The UAE job market is sending a clear signal to fresh graduates: a degree alone is no longer sufficient to secure an entry-level role. Entry-level opportunities are becoming more limited as employers increasingly expect candidates to be job-ready, with practical skills and real-world experience rather than just academic qualifications.
A new report from employment platform Indeed highlights that this pressure is being felt across key talent markets. In India, for instance, 70% of jobseekers say it is now harder to secure their first job than it was a few years ago, with many attributing this to rising demands for prior experience even in entry-level roles.
This change is being driven by wider forces affecting hiring in the UAE, including automation and AI taking over routine tasks, as well as employers focusing more on immediate productivity. As a result, traditional entry-level “stepping-stone” roles that once helped graduates gain experience are gradually becoming less common.
For many early-career jobseekers in the UAE — especially local graduates and those arriving from abroad — the situation is becoming increasingly difficult, with fewer genuine entry-level openings and higher expectations attached to the roles that remain.
Employers say the very definition of “entry-level” is evolving, with internships, portfolios, and digital skills now seen as the baseline requirement.
How AI is reshaping the workforce
Industry experts say automation is gradually eliminating many of the routine tasks that once justified large-scale graduate recruitment, particularly in administrative and coordination roles.
According to Nageeba Suleman, Senior Manager, People & Culture at Hotpack, the shift is being driven by two converging factors: rapid automation and artificial intelligence. She explained that tasks such as data processing, basic reporting, and routine coordination — once assigned to junior employees — are now handled faster and more cost-effectively by technology.

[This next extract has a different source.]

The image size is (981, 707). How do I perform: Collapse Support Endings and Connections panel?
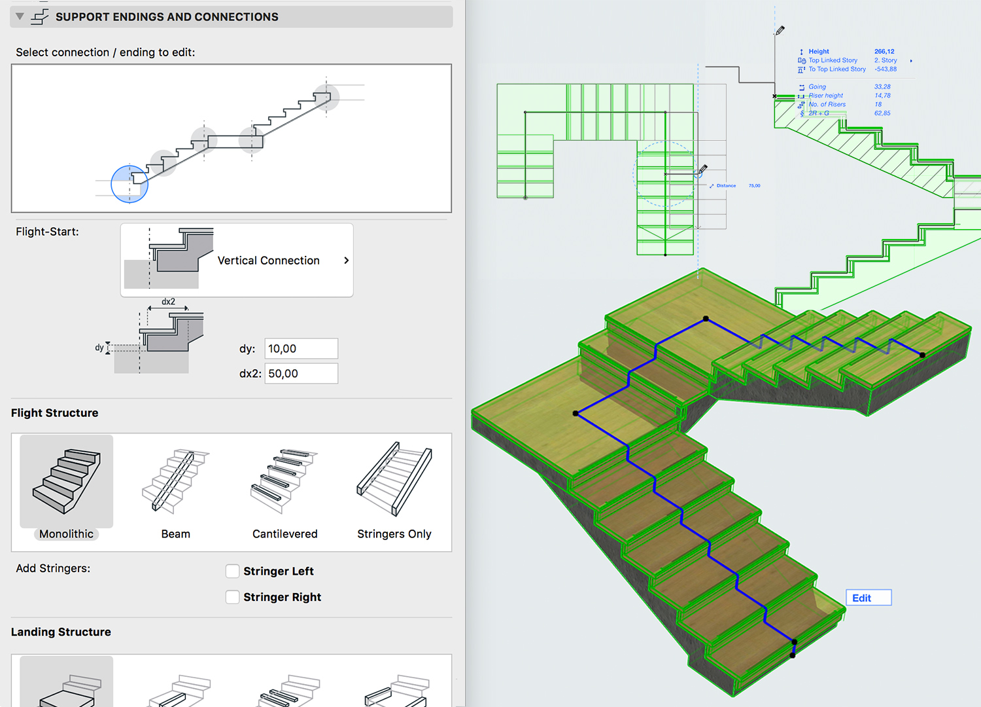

She noted that the UAE’s fast adoption of technology is accelerating this trend, adding that employers now prioritise candidates who can demonstrate readiness from day one. According to her, “a degree signals potential, but what they want is proof of performance,” with internships, freelance work, live projects, and certifications becoming the new entry standard.

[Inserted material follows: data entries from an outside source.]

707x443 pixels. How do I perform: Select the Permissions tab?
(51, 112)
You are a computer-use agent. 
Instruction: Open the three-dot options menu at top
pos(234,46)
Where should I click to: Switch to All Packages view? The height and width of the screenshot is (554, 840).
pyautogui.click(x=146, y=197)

In effect, she said, “graduate recruitment has been replaced by early-career professional recruitment,” where opportunities still exist but favour candidates who are already prepared rather than purely qualified.

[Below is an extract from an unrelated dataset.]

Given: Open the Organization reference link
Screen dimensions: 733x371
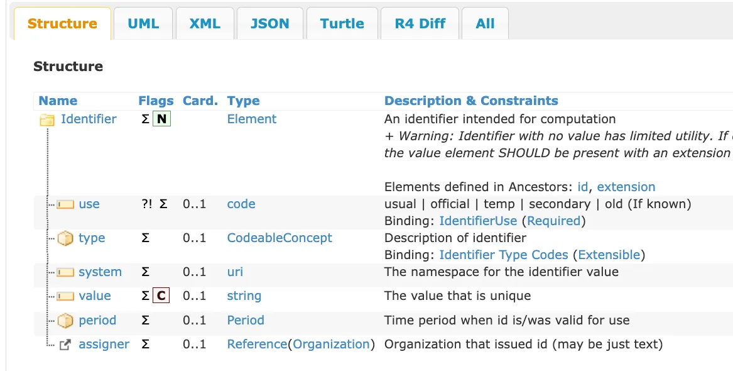Looking at the screenshot, I should (332, 344).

Recruitment experts echo this view, saying AI is also reshaping the traditional career pipeline by removing many of the learning-oriented tasks that once helped graduates build experience.
Aws Ismail, Director at Marc Ellis Consulting & Training, said automation has taken over much of the foundational work once given to graduates. He noted that global fresh graduate hiring — particularly in large tech firms — has fallen significantly, with the UAE experiencing an even sharper impact due to high competition for entry roles.
He pointed to a growing paradox in the job market: fewer opportunities to start at the bottom, making it harder to reach senior roles later. His advice for graduates is to focus on skills that complement AI rather than compete with it, particularly communication, AI tool usage, and demonstrable project experience.
Employers shift focus from degrees to skills
Hiring managers say companies are now prioritising impact over credentials, with many traditional entry-level roles being automated or merged into broader responsibilities.
Nisha Nair, Recruitment Manager at Innovations Group, said organisations are creating fewer learning-focused roles and more responsibility-heavy positions. She added that global economic uncertainty is also making employers more selective, even in resilient markets like the UAE.
She explained that companies are increasingly focused on immediate productivity and measurable returns from new hires. As a result, candidates with practical experience, adaptability, and strong communication skills are often preferred over those with stronger academic records alone.
She also highlighted growing demand for skills such as AI literacy, data analysis, digital marketing, cybersecurity awareness, and project coordination — competencies now valued across most sectors.